With reference to the discussion with @Keith on hardware keys, a very basic setup for ssh involves installing (on Ubuntu as a point of reference) openssh-client and openssh-server packages. Once installed (especially on the server) immediately edit;
/etc/ssh/sshd_config
Search for “assword” and make sure you have;
PasswordAuthentication no
If you changed anything, do service ssh restart. This will prevent anyone from logging into that system just using a username and password. Next, go to your client machine and do;
ssh-keygen
To get going, accepting the defaults should work for you. Next, on the server system, go to the user account you will be logging in to and;
sudo su - user
mkdir .ssh
cd .ssh
touch authorized_keys2
chmod 600 authorized_keys2
edit authorized_keys2
Then paste in the contents of the public key from your client machine, i.e. the contents of;
~/.ssh/id_rsa.pub
At this point, save authorized_keys2 and you should (!) be good to go, on your client machine;
ssh user@ip_address
Where user is the name of the user you set up on the server, and ip_address is the name or IP address of the server. The client machine should now have a working shell session on the server machine.
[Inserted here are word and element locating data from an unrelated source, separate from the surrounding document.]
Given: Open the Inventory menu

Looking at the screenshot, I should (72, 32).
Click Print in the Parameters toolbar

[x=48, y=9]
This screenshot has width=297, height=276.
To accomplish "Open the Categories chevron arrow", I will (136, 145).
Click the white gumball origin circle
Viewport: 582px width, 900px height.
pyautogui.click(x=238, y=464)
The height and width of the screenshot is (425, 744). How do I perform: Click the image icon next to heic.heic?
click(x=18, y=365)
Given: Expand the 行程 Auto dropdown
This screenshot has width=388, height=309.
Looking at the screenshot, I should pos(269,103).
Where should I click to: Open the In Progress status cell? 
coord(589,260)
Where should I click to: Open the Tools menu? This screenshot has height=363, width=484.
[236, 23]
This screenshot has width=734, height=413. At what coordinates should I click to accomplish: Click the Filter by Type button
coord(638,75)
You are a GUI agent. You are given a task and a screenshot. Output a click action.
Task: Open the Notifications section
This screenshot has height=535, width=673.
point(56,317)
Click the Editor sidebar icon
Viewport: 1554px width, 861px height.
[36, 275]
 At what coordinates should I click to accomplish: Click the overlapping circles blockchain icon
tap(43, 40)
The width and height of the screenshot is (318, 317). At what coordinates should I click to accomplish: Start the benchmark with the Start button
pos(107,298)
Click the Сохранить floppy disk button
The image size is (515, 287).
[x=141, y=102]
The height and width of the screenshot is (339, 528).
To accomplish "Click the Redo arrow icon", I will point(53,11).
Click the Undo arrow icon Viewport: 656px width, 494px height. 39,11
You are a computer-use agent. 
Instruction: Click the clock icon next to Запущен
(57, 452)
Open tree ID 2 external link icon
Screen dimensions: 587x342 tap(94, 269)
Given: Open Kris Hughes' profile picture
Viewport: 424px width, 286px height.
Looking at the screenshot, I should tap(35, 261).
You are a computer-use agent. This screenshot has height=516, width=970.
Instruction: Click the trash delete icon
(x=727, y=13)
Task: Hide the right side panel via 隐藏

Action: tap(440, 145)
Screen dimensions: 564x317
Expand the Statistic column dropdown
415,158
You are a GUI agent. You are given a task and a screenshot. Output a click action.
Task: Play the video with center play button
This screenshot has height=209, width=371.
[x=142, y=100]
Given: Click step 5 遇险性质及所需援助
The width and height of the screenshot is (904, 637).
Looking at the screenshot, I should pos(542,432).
If you don’t want to use the ip_address, all you need do is add an entry in /etc/hosts;
1.2.3.4 server_name
(where 1.2.3.4 is your real IP address, and server_name is the name you want to reference the server as)
If you get stuck add -v to your ssh command and it should give some pretty verbose feedback about what it’s doing. On the server, you can look in /var/log/auth.log and it should also give some indication of why it’s failing.
I may have skipped something or something isn’t clear, if you try this and it breaks, let me know and I’ll attempt to improve it.